Items listed in a dataset
______
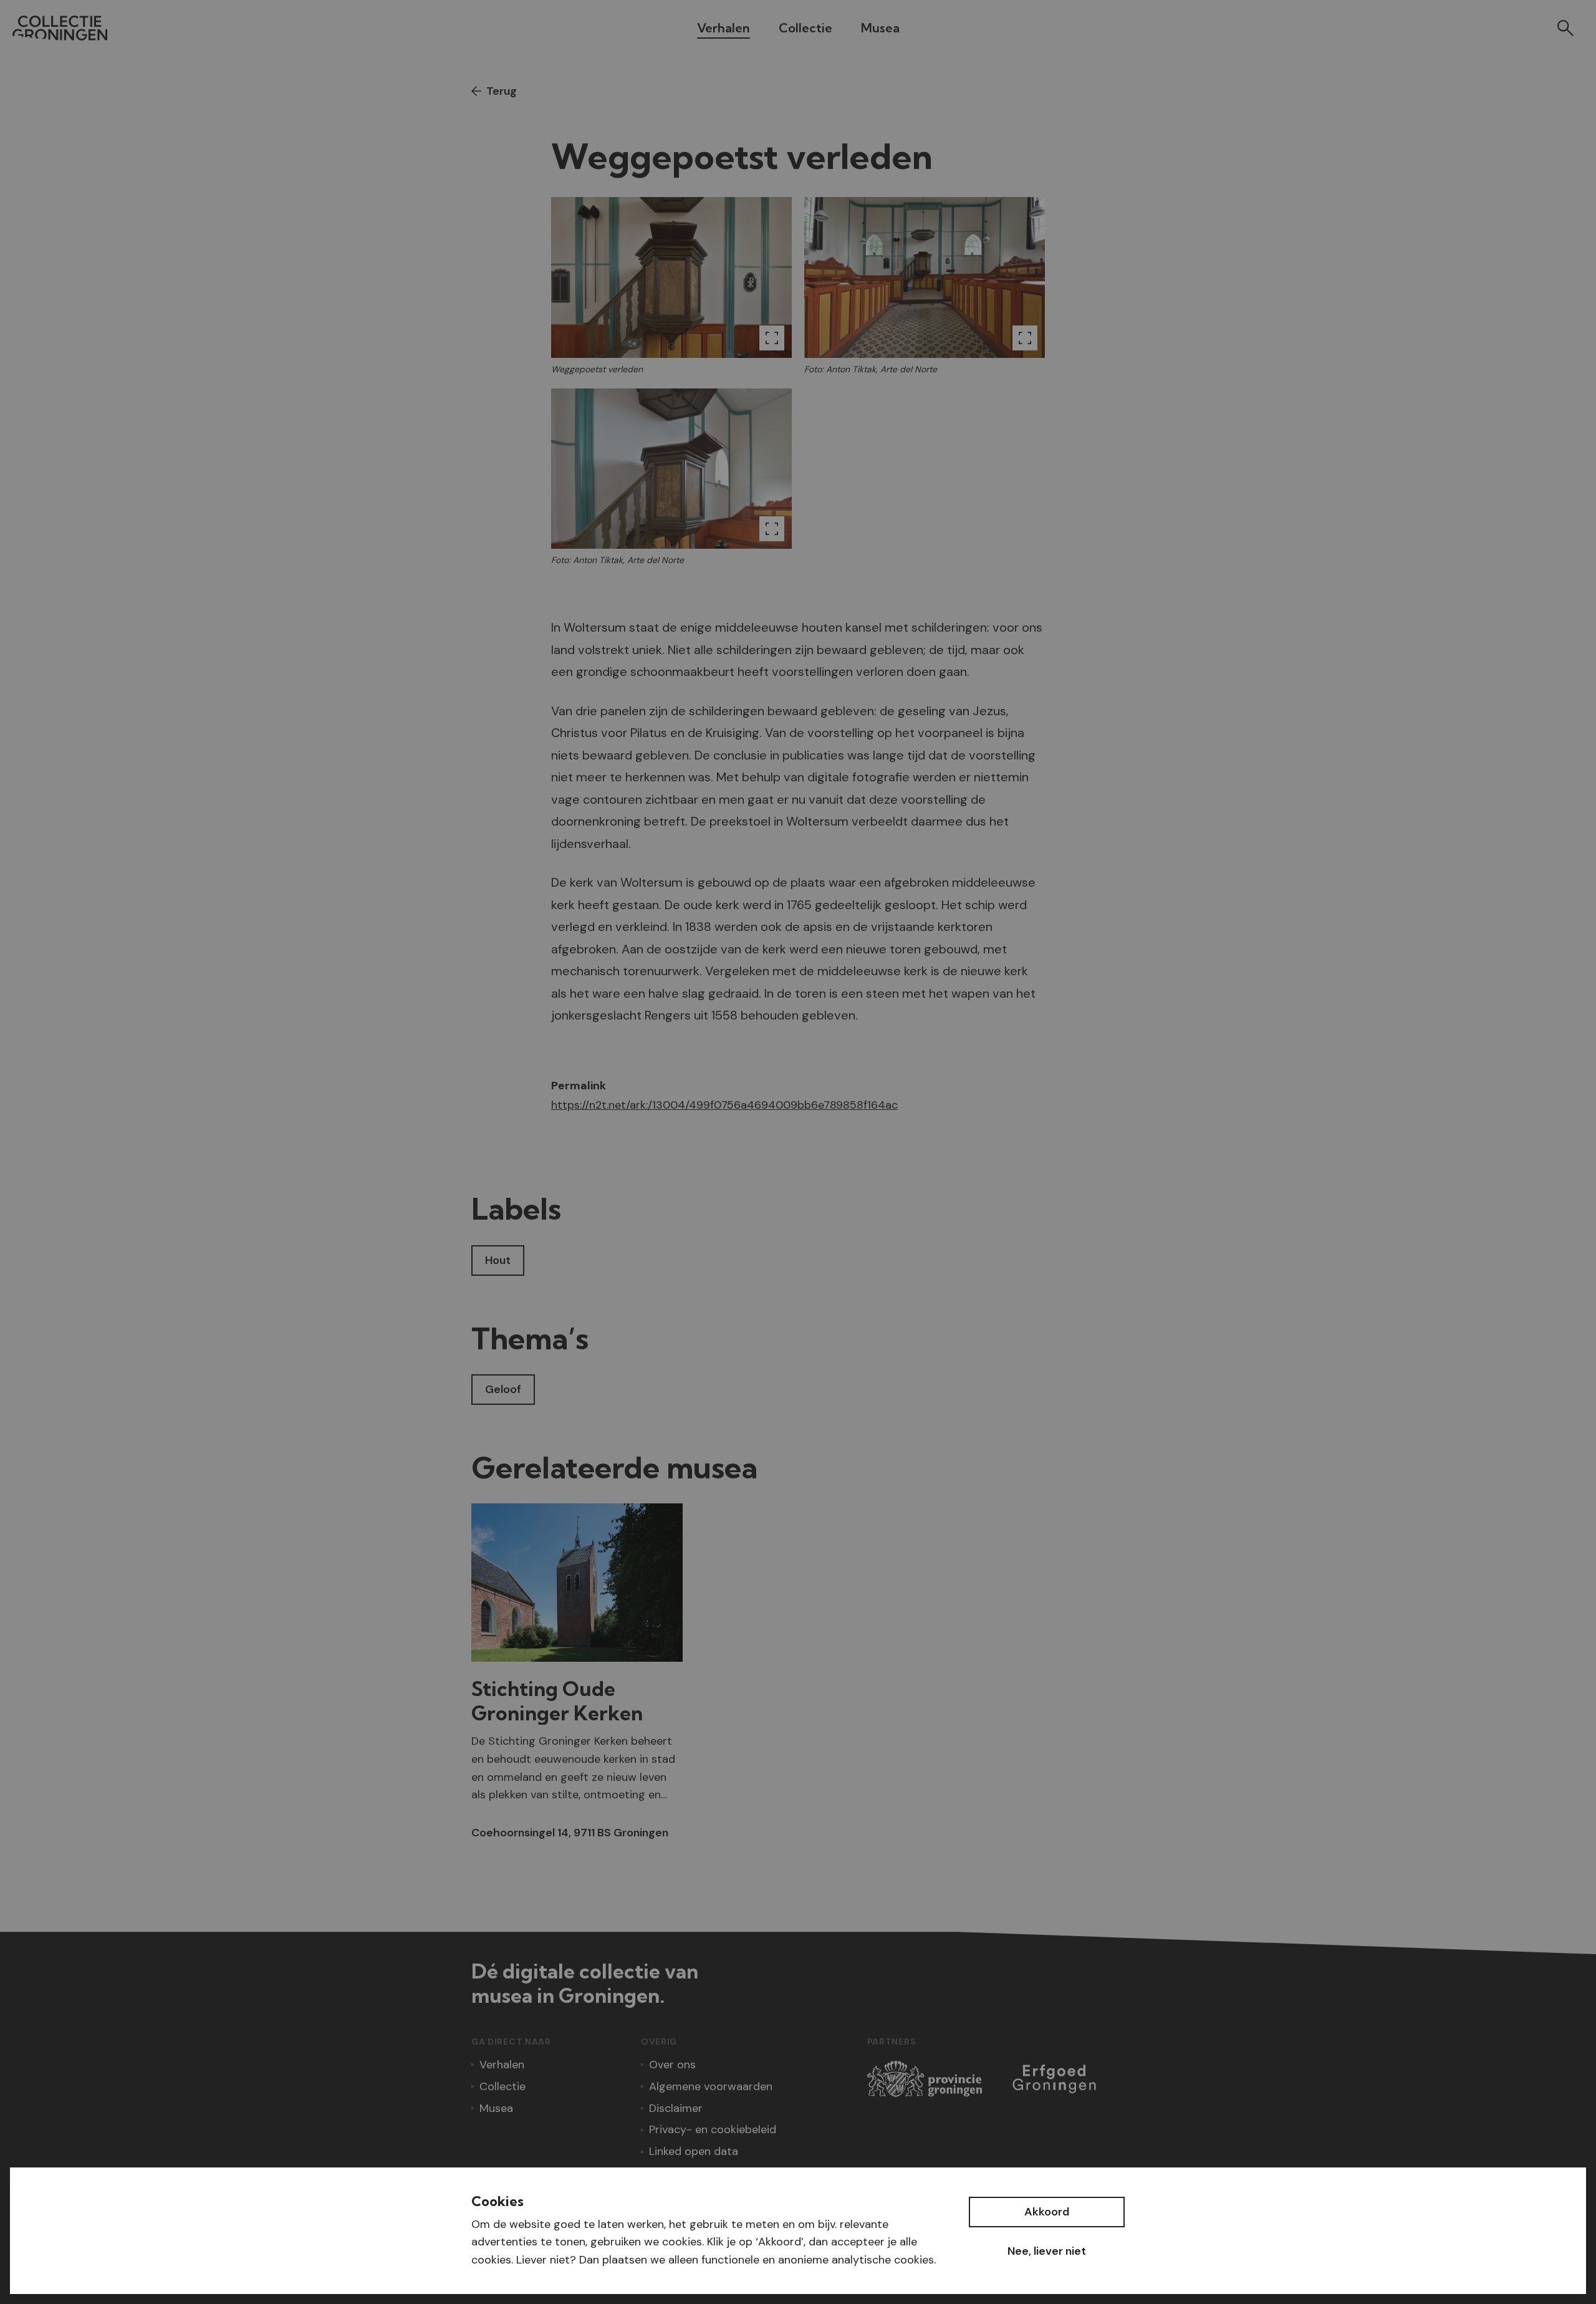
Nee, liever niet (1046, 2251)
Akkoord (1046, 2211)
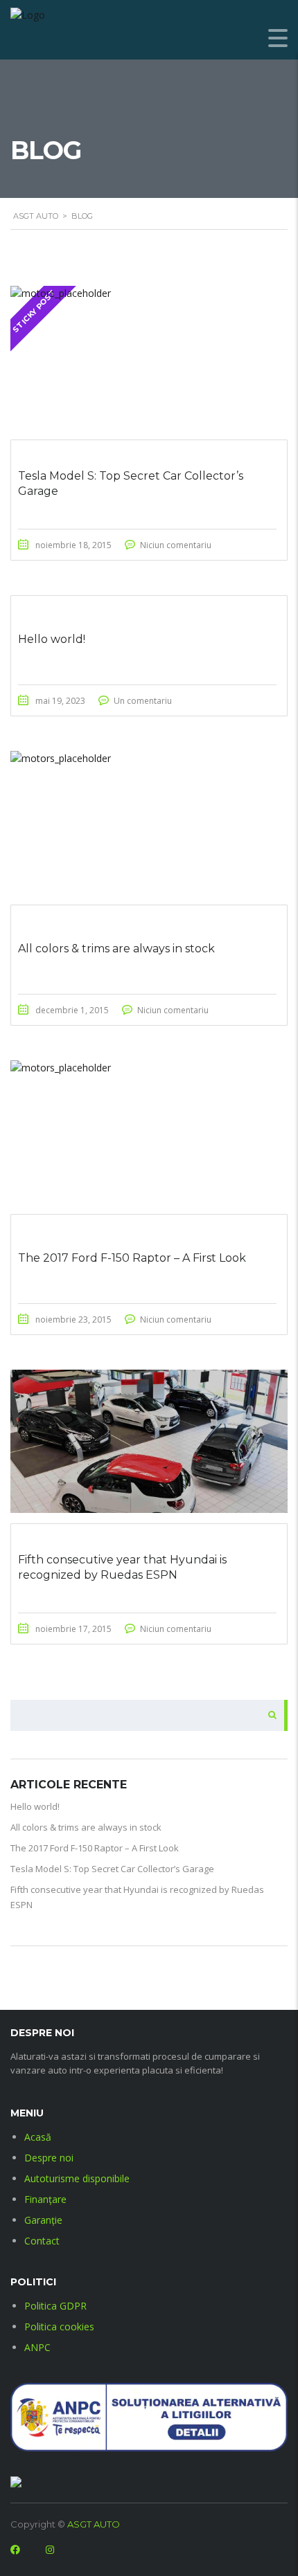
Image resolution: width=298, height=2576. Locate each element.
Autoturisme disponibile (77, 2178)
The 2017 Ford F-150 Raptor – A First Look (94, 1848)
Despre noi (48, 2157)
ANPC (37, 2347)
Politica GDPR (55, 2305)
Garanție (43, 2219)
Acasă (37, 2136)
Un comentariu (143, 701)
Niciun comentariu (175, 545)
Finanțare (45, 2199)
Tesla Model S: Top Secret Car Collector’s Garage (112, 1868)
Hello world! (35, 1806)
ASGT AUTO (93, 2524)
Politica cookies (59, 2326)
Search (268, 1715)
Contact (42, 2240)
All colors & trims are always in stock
______
(Action item) What is needed is an exact copy of all the entries above, minus the pictures.

(Response to the exercise)
Nee, liever niet (1046, 2251)
Akkoord (1046, 2211)
Image resolution: width=298, height=2576. Locate each element.
Autoturisme disponibile (77, 2178)
The 2017 Ford F-150 Raptor – A First Look (94, 1848)
Despre noi (48, 2157)
ANPC (37, 2347)
Politica GDPR (55, 2305)
Garanție (43, 2219)
Acasă (37, 2136)
Un comentariu (143, 701)
Niciun comentariu (175, 545)
Finanțare (45, 2199)
Tesla Model S: Top Secret Car Collector’s Garage (112, 1868)
Hello world! (35, 1806)
ASGT AUTO (93, 2524)
Politica cookies (59, 2326)
Search (268, 1715)
Contact (42, 2240)
All colors & trims are always in stock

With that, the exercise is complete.